Long Multiplication

Once numbers grow past a single digit, you can no longer reach for a multiplication fact you have memorised. The trick is to break each number into its tens and ones, multiply the easy pieces, and add them back up. This is the grid method, and it is just the area model of a big rectangle chopped into smaller rectangles.

Take 23 \times 14. Split 23 into 20 + 3 and 14 into 10 + 4. Now multiply every part of one by every part of the other — four easy products:

(20 \times 10) + (20 \times 4) + (3 \times 10) + (3 \times 4) = 200 + 80 + 30 + 12 = 322

Each piece is a little rectangle of the big 23 \times 14 rectangle; add the four areas and you have the whole.

See it built

Lay the parts out in a grid. The columns are headed 20 and 3; the rows are headed 10 and 4. Each cell holds the product of its row and column heading — then add all four.

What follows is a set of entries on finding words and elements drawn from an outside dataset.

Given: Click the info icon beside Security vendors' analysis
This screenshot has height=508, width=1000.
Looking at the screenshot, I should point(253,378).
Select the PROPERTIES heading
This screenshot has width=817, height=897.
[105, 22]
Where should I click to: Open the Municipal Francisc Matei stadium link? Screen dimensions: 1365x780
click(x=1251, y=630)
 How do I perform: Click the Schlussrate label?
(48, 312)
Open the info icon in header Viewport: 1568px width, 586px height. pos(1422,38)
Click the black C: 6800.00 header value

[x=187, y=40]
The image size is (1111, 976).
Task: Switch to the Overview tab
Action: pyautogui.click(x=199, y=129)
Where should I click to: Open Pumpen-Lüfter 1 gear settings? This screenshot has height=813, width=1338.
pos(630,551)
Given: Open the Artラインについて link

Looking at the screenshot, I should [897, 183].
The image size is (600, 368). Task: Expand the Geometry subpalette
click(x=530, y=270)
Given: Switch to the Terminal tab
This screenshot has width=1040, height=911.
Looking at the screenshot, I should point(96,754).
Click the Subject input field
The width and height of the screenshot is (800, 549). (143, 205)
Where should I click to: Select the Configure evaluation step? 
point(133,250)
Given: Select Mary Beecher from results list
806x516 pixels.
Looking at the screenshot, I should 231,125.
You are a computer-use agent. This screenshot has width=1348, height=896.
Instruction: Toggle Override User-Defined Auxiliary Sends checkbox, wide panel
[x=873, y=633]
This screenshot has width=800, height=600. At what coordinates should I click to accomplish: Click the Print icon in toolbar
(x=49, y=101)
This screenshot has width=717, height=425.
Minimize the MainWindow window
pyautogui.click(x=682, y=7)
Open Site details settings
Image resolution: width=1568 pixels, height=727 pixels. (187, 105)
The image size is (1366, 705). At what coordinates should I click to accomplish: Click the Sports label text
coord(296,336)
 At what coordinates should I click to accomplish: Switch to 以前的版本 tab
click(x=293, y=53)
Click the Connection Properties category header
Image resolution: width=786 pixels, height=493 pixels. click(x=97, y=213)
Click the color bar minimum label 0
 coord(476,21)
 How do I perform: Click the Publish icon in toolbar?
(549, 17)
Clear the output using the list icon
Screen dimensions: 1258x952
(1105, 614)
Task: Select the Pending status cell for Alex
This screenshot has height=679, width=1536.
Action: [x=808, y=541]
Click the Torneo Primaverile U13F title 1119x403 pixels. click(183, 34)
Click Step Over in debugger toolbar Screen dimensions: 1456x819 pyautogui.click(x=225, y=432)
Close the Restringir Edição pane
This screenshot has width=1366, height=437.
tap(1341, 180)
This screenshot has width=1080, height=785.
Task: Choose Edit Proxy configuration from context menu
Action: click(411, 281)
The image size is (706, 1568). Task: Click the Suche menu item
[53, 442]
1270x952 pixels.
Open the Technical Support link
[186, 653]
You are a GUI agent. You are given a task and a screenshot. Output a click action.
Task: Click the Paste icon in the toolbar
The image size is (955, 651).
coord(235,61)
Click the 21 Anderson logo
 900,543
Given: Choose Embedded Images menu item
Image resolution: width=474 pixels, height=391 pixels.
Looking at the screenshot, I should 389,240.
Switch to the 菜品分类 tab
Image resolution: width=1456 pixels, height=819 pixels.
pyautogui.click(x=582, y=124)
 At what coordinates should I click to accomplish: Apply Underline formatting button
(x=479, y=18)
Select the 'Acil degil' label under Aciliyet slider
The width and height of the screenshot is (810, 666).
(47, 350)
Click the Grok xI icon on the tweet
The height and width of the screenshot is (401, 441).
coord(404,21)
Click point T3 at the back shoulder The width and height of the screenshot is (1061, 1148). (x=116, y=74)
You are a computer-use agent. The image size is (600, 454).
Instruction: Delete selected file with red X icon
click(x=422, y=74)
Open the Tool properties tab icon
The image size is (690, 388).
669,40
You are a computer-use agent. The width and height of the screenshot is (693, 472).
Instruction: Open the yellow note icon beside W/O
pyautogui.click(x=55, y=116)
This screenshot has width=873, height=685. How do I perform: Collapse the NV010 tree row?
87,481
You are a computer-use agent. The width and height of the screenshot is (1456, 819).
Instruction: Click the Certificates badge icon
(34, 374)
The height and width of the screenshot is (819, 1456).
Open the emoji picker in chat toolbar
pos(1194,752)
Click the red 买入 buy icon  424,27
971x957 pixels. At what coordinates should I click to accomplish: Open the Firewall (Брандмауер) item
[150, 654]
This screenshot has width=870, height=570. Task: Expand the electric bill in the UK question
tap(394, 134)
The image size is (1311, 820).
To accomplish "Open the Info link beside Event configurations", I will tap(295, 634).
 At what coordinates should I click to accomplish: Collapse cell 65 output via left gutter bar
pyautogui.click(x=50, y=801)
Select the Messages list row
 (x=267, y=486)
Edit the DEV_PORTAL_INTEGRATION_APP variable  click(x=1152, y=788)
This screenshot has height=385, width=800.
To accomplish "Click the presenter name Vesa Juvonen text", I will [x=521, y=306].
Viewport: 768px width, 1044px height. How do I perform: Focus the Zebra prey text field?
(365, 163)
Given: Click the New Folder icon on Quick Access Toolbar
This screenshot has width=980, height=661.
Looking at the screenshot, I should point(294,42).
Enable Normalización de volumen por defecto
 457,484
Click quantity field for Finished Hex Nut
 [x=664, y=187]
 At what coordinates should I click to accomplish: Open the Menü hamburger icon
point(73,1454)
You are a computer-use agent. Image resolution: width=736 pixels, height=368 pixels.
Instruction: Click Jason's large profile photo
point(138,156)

On paper people often write it more compactly as column multiplication. Stack the numbers, lined up by place value, and multiply in two passes. First multiply 23 by the ones of 14 (that is 4): 23 \times 4 = 92. Then multiply by the tens (that is 10): 23 \times 10 = 230, which you write shifted one place to the left. Finally add the two rows:

\begin{array}{r} 23 \\ {} \times 14 \\ \hline 92 \\ 230 \\ \hline 322 \end{array}

Notice the four grid products are hiding in here: 92 = 80 + 12 (the ones row) and 230 = 200 + 30 (the tens row). Same parts, same total.